Jesus said to his closest disciples on the night of their darkest trouble, “Little children, yet a little while I am with you. … Where I am going you cannot come.” … Simon Peter said to him, “Lord, where are you going?” Jesus answered him, “Where I am going you cannot follow me now, but you will follow afterward. … Let not your hearts be troubled. Believe in God; believe also in me. … I go and prepare a place for you, I will come again and will take you to myself, that where I am you may be also” (John 13:33, 36; 14:1, 3).

Just as forgiveness does not cancel all temporal consequences, so the joy of salvation does not cancel the pain of separation from God and temporary trouble in this world.

This point is well illustrated in the deeply troubled hearts experienced that fateful night. The first cause of the agitation of their souls was owing to imminent separation from Christ. But it was His going away that would bring the definitive cancellation of separation forever! They would not be able to follow Him if He did not depart. They would not be able to stay with Him if He did not leave them. If He departs, only then will they be able to follow. If He leaves them, only then will they be able to remain with Him.

There is a deep lesson in this painful paradox: it is the lesson of faith. It is—owing to the treachery of a sin, the Fall, and its consequences—that sometimes the most troublesome realities that are not only unavoidable but unthinkable to us, serve a greater good in the grand scheme of reality. But only faith can rightly appraise such things. Answers do little to comfort.
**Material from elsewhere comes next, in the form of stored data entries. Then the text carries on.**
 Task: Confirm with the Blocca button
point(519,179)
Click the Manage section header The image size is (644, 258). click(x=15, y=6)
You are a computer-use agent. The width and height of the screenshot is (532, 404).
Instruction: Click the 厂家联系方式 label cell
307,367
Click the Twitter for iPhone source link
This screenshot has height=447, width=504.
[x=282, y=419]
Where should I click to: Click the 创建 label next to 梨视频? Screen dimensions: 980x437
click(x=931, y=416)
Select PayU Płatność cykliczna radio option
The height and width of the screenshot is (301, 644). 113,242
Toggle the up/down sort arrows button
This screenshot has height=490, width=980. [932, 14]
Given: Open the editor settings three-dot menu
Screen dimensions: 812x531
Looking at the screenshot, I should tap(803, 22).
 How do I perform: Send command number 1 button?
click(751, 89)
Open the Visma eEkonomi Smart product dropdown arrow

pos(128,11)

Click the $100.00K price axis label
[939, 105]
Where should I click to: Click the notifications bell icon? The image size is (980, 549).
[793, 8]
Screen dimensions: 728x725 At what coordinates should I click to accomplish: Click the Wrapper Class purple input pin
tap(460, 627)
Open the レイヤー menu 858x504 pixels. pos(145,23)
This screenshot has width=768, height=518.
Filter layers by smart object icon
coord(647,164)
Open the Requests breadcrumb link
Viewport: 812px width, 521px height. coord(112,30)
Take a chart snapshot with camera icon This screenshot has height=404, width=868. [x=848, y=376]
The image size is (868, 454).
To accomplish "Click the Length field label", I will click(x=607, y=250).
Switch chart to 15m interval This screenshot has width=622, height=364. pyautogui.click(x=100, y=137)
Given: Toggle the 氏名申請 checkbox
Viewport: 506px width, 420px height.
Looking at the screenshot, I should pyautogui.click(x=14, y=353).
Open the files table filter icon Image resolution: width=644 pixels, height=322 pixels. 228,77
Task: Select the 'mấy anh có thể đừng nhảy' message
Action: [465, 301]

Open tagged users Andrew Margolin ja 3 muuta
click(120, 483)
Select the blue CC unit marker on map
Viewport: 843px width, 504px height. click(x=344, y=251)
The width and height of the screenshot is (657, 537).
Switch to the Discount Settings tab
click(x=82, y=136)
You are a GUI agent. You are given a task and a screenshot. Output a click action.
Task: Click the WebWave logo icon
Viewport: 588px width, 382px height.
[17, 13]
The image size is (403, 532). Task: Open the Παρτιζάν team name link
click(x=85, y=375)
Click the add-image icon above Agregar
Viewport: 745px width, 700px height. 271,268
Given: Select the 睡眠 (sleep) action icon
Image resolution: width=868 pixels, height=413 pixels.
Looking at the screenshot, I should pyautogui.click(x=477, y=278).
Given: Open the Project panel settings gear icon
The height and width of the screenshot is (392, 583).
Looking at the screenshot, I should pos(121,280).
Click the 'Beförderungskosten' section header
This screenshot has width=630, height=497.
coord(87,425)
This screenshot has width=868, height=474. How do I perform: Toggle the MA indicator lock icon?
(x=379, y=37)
Faith embraces the substance of truth that feelings cannot even touch. Faith holds on where feelings have nothing to grasp. Feelings are limited in perception, being anchored to space-time experience; faith is not so constrained. It perceives the imperceptible, sees the unseen, and holds what has no form. Faith is not credulity or an unthinking superstition. Faith is not the answer of ignorance; it is the evidence of heart knowledge.

In the midst of your greatest trial, I pray that you would find comfort in these words of Christ, which are trustworthy and true: “Let not your hearts be troubled. Believe in God; believe also in me” (Jn 14:1).